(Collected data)

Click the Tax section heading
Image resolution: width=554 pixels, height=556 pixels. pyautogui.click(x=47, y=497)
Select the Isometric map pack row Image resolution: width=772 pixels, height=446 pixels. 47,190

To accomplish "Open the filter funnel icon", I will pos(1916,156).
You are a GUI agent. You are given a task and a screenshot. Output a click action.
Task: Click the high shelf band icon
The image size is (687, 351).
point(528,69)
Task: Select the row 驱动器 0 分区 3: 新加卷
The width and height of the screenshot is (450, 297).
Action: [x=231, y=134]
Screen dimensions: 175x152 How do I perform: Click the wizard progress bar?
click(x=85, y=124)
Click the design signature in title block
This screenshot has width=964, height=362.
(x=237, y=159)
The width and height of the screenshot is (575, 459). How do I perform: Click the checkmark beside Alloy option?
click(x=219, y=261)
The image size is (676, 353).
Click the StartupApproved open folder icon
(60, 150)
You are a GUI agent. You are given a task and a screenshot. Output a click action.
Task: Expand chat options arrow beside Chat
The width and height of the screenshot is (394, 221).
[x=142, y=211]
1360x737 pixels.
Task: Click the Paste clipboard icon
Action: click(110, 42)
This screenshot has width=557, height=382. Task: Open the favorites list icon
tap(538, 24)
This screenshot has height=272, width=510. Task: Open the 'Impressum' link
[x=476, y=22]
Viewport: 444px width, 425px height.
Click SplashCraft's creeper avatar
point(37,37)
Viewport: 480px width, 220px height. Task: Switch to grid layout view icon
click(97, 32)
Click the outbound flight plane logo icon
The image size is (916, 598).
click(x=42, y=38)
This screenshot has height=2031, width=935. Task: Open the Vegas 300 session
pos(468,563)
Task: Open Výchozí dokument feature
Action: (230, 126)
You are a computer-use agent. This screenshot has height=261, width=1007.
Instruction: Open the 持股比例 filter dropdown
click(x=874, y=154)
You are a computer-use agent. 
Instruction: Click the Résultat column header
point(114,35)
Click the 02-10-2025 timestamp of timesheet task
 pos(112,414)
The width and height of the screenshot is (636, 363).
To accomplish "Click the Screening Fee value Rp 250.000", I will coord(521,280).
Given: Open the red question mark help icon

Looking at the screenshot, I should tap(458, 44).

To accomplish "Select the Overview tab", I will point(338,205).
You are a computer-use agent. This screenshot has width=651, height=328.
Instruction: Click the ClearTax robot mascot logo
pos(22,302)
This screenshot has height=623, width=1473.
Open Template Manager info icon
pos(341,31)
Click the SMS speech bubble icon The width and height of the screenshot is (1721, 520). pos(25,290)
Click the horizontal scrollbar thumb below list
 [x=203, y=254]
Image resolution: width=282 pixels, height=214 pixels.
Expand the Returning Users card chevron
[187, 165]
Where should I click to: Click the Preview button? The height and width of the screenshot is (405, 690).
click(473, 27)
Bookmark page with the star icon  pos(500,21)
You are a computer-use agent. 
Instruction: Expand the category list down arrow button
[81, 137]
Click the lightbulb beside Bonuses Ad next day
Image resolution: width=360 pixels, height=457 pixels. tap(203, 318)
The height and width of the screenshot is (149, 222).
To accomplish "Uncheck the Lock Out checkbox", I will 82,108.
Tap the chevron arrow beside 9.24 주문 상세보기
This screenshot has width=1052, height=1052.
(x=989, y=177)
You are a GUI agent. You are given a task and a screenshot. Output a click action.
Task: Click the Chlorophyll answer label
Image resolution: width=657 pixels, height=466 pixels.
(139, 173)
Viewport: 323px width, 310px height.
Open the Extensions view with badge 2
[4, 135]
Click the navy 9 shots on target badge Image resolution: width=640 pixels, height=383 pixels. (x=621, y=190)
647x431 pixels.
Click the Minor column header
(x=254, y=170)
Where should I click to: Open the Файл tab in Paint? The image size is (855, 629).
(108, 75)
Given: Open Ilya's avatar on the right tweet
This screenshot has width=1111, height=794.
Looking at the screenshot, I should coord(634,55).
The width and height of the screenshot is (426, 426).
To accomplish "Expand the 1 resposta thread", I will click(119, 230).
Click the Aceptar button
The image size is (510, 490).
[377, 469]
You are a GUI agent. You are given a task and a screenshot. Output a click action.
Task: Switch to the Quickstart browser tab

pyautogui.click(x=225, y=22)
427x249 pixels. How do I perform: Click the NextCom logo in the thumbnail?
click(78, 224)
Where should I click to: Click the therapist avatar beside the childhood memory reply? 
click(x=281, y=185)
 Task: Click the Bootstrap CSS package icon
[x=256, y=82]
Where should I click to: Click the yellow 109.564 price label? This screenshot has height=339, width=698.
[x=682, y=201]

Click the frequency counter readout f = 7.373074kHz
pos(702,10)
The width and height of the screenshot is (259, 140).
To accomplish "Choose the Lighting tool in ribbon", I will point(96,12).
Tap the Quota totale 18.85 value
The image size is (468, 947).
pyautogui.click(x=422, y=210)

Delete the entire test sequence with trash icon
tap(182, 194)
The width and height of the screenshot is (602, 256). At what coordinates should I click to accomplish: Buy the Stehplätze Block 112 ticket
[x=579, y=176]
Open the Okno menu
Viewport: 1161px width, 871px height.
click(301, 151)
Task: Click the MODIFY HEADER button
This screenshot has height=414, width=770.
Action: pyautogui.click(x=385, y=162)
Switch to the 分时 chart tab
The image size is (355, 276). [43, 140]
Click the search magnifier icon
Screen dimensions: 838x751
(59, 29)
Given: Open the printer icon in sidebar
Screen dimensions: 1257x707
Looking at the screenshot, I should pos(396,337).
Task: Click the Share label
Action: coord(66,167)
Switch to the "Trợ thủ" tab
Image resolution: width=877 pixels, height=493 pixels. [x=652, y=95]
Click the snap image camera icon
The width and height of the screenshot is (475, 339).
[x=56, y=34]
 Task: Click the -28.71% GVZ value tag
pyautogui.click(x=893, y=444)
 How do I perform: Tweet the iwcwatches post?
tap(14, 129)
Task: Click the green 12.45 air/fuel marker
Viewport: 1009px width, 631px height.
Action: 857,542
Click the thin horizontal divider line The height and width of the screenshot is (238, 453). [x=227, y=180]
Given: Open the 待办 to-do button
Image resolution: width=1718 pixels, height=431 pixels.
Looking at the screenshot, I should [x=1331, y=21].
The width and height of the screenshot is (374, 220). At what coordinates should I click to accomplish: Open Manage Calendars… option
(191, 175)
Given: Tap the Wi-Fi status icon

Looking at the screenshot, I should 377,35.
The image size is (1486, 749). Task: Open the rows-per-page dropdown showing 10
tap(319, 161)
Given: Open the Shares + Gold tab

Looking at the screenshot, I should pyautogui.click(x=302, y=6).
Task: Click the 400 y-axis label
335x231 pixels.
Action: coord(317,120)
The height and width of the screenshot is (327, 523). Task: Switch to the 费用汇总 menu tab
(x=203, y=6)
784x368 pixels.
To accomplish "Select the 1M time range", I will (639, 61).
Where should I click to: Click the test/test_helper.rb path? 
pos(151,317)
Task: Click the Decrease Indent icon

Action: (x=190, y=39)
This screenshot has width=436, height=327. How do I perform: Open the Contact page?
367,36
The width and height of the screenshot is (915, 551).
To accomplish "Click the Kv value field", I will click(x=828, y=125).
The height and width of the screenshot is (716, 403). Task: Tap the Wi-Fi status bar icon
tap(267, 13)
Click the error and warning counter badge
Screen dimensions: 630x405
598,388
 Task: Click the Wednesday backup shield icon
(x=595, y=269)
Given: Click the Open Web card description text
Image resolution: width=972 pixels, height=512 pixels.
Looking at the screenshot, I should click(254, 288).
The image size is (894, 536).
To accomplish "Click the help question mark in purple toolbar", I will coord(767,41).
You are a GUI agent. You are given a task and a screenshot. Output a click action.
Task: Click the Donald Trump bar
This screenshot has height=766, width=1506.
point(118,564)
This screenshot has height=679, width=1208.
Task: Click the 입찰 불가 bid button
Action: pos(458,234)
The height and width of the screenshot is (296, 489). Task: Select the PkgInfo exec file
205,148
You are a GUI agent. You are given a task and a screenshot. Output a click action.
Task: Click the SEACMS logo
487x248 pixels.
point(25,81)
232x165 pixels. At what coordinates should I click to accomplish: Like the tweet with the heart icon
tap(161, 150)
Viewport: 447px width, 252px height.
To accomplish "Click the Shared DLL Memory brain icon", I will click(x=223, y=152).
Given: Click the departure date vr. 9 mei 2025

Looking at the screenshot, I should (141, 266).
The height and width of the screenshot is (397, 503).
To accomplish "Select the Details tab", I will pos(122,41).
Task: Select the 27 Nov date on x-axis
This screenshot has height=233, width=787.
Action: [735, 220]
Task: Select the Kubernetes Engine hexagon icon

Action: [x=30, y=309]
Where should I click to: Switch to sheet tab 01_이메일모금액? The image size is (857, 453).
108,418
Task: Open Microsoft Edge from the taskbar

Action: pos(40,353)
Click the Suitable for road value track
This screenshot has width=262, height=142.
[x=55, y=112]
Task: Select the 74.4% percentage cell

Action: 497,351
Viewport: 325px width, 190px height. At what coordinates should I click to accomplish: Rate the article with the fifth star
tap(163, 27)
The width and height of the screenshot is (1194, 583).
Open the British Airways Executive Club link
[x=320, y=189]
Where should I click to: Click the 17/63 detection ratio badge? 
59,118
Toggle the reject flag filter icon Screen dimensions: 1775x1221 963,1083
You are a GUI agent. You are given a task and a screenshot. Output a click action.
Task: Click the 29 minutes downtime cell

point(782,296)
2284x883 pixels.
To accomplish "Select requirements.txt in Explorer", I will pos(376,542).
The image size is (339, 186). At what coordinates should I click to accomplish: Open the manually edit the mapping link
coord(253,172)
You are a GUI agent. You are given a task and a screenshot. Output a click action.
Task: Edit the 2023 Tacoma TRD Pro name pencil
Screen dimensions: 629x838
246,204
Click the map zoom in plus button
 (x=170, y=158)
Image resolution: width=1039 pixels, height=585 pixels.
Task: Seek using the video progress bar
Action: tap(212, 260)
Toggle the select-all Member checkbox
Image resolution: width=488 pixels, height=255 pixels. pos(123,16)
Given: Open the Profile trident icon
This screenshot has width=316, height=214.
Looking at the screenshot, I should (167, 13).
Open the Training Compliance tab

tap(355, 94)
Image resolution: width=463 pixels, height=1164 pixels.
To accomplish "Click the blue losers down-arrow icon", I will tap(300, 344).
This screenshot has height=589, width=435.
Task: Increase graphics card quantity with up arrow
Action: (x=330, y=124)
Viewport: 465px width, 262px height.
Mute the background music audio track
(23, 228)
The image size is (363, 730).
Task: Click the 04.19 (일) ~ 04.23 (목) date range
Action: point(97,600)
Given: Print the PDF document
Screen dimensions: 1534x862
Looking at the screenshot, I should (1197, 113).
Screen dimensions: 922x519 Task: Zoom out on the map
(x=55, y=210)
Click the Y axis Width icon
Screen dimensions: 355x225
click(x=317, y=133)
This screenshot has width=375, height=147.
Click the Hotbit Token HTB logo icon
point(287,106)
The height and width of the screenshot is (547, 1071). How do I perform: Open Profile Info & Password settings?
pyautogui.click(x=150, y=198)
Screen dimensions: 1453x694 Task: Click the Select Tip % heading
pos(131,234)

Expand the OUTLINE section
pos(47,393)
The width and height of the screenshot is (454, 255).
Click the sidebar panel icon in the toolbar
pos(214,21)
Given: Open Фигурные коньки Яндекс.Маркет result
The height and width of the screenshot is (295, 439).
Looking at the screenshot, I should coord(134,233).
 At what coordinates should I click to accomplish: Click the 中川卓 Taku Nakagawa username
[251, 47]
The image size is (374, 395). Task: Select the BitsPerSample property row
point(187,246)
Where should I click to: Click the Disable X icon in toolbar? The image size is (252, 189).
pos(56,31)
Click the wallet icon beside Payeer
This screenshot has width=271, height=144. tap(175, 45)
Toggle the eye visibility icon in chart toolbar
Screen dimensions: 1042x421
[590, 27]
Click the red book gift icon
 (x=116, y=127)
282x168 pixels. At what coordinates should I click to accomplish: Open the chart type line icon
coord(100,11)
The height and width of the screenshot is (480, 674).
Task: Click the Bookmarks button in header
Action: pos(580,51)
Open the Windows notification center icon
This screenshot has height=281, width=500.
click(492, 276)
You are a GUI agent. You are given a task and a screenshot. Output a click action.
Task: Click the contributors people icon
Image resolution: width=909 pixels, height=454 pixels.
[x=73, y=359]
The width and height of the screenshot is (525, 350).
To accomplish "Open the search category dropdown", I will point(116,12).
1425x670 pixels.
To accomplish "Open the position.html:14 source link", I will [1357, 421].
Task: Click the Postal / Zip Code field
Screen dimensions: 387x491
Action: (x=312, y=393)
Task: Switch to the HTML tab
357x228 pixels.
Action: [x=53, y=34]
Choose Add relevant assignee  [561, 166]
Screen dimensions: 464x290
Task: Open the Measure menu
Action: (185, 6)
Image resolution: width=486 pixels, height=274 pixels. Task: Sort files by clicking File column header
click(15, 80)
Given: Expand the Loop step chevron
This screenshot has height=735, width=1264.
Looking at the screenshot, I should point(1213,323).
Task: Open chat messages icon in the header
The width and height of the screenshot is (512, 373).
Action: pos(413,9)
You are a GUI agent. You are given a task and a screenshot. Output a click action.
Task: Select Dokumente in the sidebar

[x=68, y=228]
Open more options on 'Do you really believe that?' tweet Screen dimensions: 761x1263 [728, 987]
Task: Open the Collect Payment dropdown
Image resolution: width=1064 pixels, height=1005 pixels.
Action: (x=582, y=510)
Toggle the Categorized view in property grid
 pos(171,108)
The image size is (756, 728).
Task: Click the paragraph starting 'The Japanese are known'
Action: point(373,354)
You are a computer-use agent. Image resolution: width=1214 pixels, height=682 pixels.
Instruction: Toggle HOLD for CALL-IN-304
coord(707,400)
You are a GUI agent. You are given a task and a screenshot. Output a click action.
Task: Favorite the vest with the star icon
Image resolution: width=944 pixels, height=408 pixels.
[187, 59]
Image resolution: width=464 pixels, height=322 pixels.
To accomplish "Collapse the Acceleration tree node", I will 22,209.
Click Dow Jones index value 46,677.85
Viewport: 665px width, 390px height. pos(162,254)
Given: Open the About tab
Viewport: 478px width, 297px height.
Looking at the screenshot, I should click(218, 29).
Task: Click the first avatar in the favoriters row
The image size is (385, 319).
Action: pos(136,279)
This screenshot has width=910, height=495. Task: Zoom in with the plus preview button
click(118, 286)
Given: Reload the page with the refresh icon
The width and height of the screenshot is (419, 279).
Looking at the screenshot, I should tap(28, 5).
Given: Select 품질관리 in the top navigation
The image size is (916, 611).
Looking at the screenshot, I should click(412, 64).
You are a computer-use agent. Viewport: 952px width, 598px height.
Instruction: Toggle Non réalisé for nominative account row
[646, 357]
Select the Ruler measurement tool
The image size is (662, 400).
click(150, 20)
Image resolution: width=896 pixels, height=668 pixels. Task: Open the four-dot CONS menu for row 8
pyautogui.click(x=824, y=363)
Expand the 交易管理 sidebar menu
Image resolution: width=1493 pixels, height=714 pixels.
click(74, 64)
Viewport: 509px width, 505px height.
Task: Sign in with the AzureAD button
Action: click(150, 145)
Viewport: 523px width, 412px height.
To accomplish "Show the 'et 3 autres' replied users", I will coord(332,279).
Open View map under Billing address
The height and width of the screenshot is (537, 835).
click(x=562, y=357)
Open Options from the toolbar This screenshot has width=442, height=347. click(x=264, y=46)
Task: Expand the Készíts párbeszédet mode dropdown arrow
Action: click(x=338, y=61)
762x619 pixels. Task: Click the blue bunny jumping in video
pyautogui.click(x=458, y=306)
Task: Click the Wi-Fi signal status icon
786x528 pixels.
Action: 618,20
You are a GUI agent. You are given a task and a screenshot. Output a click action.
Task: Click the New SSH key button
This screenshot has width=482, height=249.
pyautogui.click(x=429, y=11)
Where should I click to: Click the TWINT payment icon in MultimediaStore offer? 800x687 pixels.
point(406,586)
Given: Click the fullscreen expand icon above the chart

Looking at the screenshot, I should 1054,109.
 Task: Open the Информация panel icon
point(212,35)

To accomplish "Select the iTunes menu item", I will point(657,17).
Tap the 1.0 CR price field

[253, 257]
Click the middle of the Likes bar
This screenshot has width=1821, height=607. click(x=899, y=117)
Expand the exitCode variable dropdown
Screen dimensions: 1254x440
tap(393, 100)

▶ **Task description**
Every line of the entries that includes "chat" must be copied into the answer.

▶ **Task answer**
Task: Expand chat options arrow beside Chat
Task: Open chat messages icon in the header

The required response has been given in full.